**Material to process**:
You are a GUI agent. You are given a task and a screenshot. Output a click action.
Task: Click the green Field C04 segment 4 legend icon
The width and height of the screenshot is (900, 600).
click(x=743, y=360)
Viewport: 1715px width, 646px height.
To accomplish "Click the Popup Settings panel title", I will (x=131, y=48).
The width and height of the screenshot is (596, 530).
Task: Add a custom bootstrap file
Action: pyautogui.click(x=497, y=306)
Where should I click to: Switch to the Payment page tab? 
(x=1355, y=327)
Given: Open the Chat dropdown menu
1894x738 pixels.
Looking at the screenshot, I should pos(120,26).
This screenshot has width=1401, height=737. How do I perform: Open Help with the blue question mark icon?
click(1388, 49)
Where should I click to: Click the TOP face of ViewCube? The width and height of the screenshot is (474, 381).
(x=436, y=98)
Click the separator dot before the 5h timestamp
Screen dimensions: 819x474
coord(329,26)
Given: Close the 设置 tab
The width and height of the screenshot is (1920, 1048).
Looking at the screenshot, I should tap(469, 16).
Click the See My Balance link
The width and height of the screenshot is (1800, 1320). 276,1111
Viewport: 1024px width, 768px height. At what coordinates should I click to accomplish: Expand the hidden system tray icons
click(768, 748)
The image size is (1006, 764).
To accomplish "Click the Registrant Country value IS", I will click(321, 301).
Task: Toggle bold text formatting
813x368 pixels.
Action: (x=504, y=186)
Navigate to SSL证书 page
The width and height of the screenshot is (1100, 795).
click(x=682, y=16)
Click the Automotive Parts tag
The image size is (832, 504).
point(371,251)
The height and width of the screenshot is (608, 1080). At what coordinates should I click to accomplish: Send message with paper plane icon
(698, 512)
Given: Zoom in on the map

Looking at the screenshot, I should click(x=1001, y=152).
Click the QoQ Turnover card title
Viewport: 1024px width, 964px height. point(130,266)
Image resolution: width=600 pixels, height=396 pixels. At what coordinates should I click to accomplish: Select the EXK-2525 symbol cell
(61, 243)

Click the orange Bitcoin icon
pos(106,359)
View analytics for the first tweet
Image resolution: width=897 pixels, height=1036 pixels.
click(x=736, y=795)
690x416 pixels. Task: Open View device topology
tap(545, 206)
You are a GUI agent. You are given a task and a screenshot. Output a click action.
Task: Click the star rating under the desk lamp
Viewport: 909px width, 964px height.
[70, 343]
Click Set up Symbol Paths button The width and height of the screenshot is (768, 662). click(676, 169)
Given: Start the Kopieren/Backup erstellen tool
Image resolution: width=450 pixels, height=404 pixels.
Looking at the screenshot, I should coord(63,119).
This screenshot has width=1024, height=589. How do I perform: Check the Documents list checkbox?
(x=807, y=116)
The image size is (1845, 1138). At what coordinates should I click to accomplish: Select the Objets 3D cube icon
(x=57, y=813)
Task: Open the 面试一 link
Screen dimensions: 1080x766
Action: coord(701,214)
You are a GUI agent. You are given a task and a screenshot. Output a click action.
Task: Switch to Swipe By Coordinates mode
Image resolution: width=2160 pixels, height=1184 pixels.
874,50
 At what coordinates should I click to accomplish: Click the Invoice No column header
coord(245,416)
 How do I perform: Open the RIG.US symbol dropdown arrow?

**Given task**: Reproduce the lines above verbatim, from the very first line down to and including the line containing "Looking at the screenshot, I should click(x=1001, y=152).".

**Answer**:
You are a GUI agent. You are given a task and a screenshot. Output a click action.
Task: Click the green Field C04 segment 4 legend icon
The width and height of the screenshot is (900, 600).
click(x=743, y=360)
Viewport: 1715px width, 646px height.
To accomplish "Click the Popup Settings panel title", I will (x=131, y=48).
The width and height of the screenshot is (596, 530).
Task: Add a custom bootstrap file
Action: pyautogui.click(x=497, y=306)
Where should I click to: Switch to the Payment page tab? 
(x=1355, y=327)
Given: Open the Chat dropdown menu
1894x738 pixels.
Looking at the screenshot, I should pos(120,26).
This screenshot has width=1401, height=737. How do I perform: Open Help with the blue question mark icon?
click(1388, 49)
Where should I click to: Click the TOP face of ViewCube? The width and height of the screenshot is (474, 381).
(x=436, y=98)
Click the separator dot before the 5h timestamp
Screen dimensions: 819x474
coord(329,26)
Given: Close the 设置 tab
The width and height of the screenshot is (1920, 1048).
Looking at the screenshot, I should tap(469, 16).
Click the See My Balance link
The width and height of the screenshot is (1800, 1320). 276,1111
Viewport: 1024px width, 768px height. At what coordinates should I click to accomplish: Expand the hidden system tray icons
click(768, 748)
The image size is (1006, 764).
To accomplish "Click the Registrant Country value IS", I will click(321, 301).
Task: Toggle bold text formatting
813x368 pixels.
Action: (x=504, y=186)
Navigate to SSL证书 page
The width and height of the screenshot is (1100, 795).
click(x=682, y=16)
Click the Automotive Parts tag
The image size is (832, 504).
point(371,251)
The height and width of the screenshot is (608, 1080). At what coordinates should I click to accomplish: Send message with paper plane icon
(698, 512)
Given: Zoom in on the map

Looking at the screenshot, I should click(x=1001, y=152).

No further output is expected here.